_Text provided_

[start]

Hang test questions

fiveboy

I FLY THE JUNGLE JET!
Joined
Jan 28, 2007
Messages
2,324
Location
Panama City Central America
Aircraft
AC Tandem Elite F30
Total Flight Time
Almost 200 hours
This has no doubt been covered before but rather than wade through years of arguing back and forth to find nuggets I thought I might ask some specific questions and reopen the subject, allowing that the gyro community will indulge me:

If the machine is hung from the teeter bolt, how does one center the point on the bolt that the rope is attached to make sure it hangs right? I would think that off to either side would have an influence.

Are the degrees of hang different for each machine, or is there a universal range to hit on all?

When measuring this angle, is it the angle of the keel to the assumed 90degrees of the ground below? Or the angle of the mast off from 90d to the ground?

What is the most accurate way to determine that angle?

It is done with pilot in full uniform (helmet) with full tanks? If there are two tanks are both to be filled? Should it be done with one tank full first and then the second and then average the angles....?

If a tandem machine, should it be done with a passenger (or bag of cement to the load limit) in the rear seat as well?

If the angle is off, how does one correct that? My understanding is that the cheek plates need to be moved. I would also assume that just drilling more holes in the existing cheek plates could weaken them(?)... so new ones need to be made?

How does one realize the angular correction via new cheek plate position? Is there a formula that applies to all? E.g.: Move the holes back a half inch = 2d of nose down... or?

As I approach mounting a different engine etc on my machine, these are the things I am thinking about and need to fully understand.

Thanks to all
 
I am no expert, but have done hang tests on a number of machines now that fly, so I'll take a wag at it. I will not be offended in the least if someone feels inclined to overturn or correct any of my assertions:

The rotorhead hangs straight (laterally) and once pressure is on the strap or hook, lateral "drift" has never been a problem. I suppose you could use washers or spacers if you wanted to mitigate this. I don't think it would make a measurable differenence if it was off left or right. You are measuring front to back angle. Keeping the rotorhead centered, front to back, is more important. I use wooden shims at the rotorhead rather than to rely on the pilot.

[end]

_Data extract_
[start]

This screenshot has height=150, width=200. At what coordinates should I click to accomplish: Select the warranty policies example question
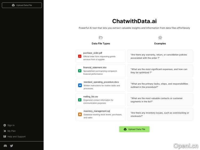[160, 56]
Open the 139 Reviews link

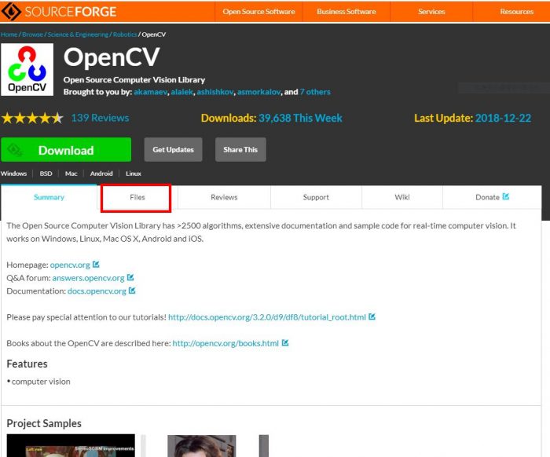point(100,118)
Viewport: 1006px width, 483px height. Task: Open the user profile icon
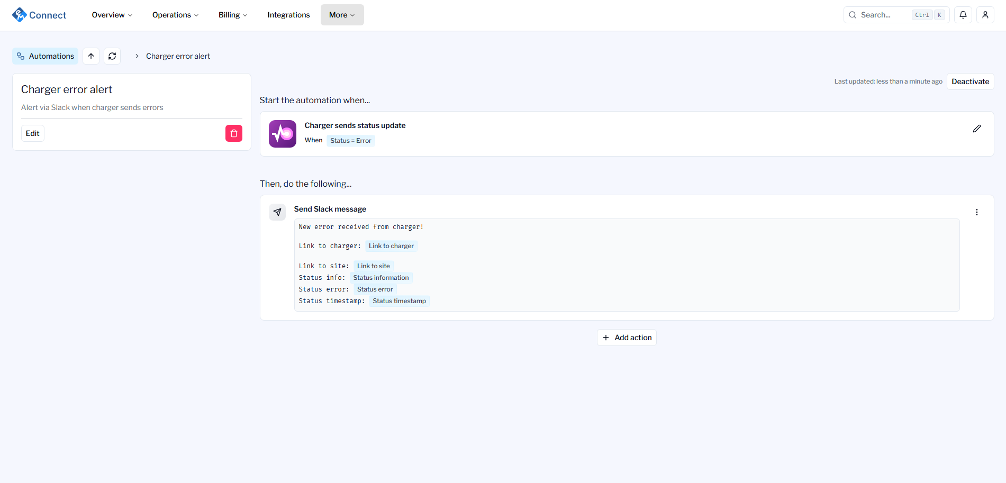pyautogui.click(x=985, y=15)
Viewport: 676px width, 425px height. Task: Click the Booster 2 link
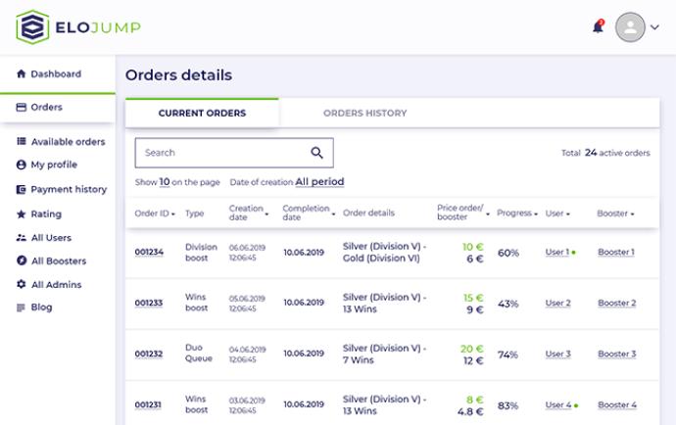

[end]

_Request A_
In the hang test discussion, what does the person replying use at the rotorhead instead of relying on the pilot?
_Request B_
Copy the hang test discussion between "Are the degrees" and "determine that angle?", inclusive.
_Request C_
Write what follows the last sentence of the hang test discussion.

_Output A_
Wooden shims.

_Output B_
Are the degrees of hang different for each machine, or is there a universal range to hit on all?

When measuring this angle, is it the angle of the keel to the assumed 90degrees of the ground below? Or the angle of the mast off from 90d to the ground?

What is the most accurate way to determine that angle?

_Output C_
Each manufacturer has their own instructions. Generally, for those machines that have masts at a 9 degree back-angle from the keel, the MAST should hang 0-3 degrees nose down when loaded. This assumes a check with the stick centered. Some test prefer the stick full forward or full aft. Since the range of movement of a normal gyro rotor head is 18 degrees, the non-center results should be corrected 9 degrees plus or minus as appropriate. Machines with other than 9 degree mast angles (such as the a stock bee, for example) may need different values, depending on what has been done with cheek plate angles or other adjustments.

I assume in question 3 you are referring to your own personal indicator. The MAST should PHYSICALLY be near to 90 degrees from good ole' earth. Some indicators may read 90 degrees when placed on the keel. If that is so, you will have to correct for your indicator.

The stock answer is pilot in full normal gear and a half tank of fuel (all tanks). If you want to be sure you don't have a condition that puts you in a bad hang angle, try all conditions that may apply. There are machines that are nearly "out of hang" at full fuel...or dead empty...but are fine at half tank. This is especially true with auxillary tanks, so I recommend testing all conditions, especially if you have a complex fuel system.

You need to do testing in a tandem machine with and without a passenger. Simulated passengers just aren't as good. Legs weigh a lot, especially in a large person. That leg weight, forward of the seat, is difficult to duplicate in a simulated "person." It would be bad to find that you were "out of hang" the moment a passenger was in the seat..and worse to find that you MUST have a passenger in the seat to be in the safe range.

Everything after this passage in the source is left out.